= CalendarFor
The calendar_for helper method generates standard calendars, in the form of HTML tables. Each day of the calendars being
output is a TD element; the content template for each cell is the block being passed to the helper; partials are the
easiest to deal with. Each yielded template is given access to a Time object for midnight on the day it's rendering.
All cells are created with a valid Time object. i.e. if you're making a calendar for Oct. 2008, the first day is a
Wednesday. Any cells that come before that in the table (e.g. Sunday, Monday, Tuesday) will use the end of September to
render the template. If you need those cells to be empty, they are classed in the HTML and you should just knock them
out with styles.
Usage
The most basic implementation of the helper makes a calendar for all of the current month.
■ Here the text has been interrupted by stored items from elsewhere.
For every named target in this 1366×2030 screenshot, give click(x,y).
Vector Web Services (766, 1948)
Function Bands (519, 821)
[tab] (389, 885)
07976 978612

<%= calendar_for { |day| content_tag(:h3, day.mday } %>
This will generate a table with its first row being a TR element for each weekday's full name (e.g. Sunday,
Monday...Saturday), and then rows for each week of the month, where each cell contains an H3 element with the day of the
month (1,2...31).
Options
The first argument is the date to be considered. It can be a Time or Date, a Chronic-parsable string, or a hash ({ :year
=> 2009 [, :month => 1 [, :day => 15]] })
Other options include:
:week_start is the day of the week the calendars should start on, default is Sunday.
accepts 0 – 6 (Sunday – Saturday), or a String or Symbol of the weekday name ("Sunday", :monday)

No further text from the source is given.